I have just been reviewing code you have been posting. You are changing which $_SESSION variable you are using all over the place. One time you post, it's $_SESSION['id'], the next time it's $_SESSION['user_id']. Until your code starts using the same variable everywhere, you are not going to get this to work.

If you goto www.yourdomain.com and do this, A) Logout works as expected, B) But your logout redirect returns to an index2.php page. I suspect that you have some .htaccess redirecting and/or url rewriting going on and/or multiple logout.php pages and multiple index.php and index2.php pages.

The only specific problem I can see is in core/init.php. The following line - $session_user_id = $_SESSION{'id'}; should probably be - $session_user_id = $_SESSION['user_id']; I actually ran your code, bypassing what I don't have, and log in and log out works as expected, as far as I can tell. Do you have php's error_reporting set to E_ALL and display_errors set to ON in your master php.ini so that ALL the php detected errors will be reported and displayed?

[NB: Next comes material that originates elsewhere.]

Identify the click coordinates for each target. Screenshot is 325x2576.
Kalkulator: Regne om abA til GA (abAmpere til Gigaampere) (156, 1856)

If your code runs without any php syntax or sql syntax errors, any highlighting anomalies are due to the forum software.

It would probably be a good idea if you shared what this script is from? I'm guessing you didn't write this, but are trying to debug it. You are trying to sneak up on a problem, by posting snippets that you think are where the problem is, but debugging code doesn't work that way, especially if you are not the one doing the debugging and you want someone in a help forum to actually help you without it taking three pages of posts to pin down the problem. Nothing you posted above is identified as being in or for index.php. Without that whole picture, no one here can possibly help you.

Last guess, without seeing all the code needed to reproduce the problem - you have some code in index.php or in includes/widgets/login.php that is setting $_SESSION['id']. Probably in a conditional test that only has one = sign (an assignment operator) instead of two == signs (an equal comparison operator.) If that's not it, you will need to post all the code (less any database credentials) that reproduces the problem.

^^^ Your logged_in() function is testing if $_SESSION['id'] isset. Assigning a zero to it is setting it.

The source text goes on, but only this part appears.